▶ Work to complete
Using the listing that follows, filter out every line lacking the string "computer" and return the rest.

▶ Records provided
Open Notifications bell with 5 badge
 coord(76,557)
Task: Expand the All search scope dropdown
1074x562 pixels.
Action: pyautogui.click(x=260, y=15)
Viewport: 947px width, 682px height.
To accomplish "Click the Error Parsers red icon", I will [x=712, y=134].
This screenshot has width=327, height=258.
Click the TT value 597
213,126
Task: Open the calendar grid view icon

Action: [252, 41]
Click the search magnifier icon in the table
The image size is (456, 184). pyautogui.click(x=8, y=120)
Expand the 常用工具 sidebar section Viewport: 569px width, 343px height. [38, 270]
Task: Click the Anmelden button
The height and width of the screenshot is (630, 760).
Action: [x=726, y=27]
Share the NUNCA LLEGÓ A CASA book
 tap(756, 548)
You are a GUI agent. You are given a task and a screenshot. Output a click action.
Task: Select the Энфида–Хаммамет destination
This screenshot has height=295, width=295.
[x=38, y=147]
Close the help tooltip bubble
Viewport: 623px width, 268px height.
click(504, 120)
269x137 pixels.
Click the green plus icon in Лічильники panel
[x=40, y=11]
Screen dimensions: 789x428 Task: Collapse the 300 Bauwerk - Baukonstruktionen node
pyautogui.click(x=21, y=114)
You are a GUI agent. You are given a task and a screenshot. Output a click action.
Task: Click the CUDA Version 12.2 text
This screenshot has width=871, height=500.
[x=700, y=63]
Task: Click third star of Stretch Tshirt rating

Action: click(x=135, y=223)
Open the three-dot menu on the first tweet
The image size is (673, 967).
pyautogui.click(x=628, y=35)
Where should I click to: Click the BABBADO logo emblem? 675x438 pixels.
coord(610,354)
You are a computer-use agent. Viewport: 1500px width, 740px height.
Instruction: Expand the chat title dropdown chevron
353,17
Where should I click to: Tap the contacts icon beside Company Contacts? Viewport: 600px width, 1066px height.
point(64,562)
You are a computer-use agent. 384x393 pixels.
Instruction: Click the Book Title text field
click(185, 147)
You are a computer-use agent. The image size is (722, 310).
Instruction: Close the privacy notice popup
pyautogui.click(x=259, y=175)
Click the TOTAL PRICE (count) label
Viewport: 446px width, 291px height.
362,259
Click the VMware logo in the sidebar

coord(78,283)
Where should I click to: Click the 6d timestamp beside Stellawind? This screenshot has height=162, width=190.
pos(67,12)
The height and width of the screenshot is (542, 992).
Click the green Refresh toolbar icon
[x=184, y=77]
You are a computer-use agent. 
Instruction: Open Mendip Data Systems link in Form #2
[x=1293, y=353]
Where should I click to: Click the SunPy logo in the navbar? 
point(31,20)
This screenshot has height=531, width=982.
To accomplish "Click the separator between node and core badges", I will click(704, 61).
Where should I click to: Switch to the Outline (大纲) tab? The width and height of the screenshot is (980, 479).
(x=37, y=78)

▶ Solution to the exercise
You are a computer-use agent. Viewport: 1500px width, 740px height.
You are a computer-use agent. 384x393 pixels.
You are a computer-use agent. The image size is (722, 310).
You are a computer-use agent. 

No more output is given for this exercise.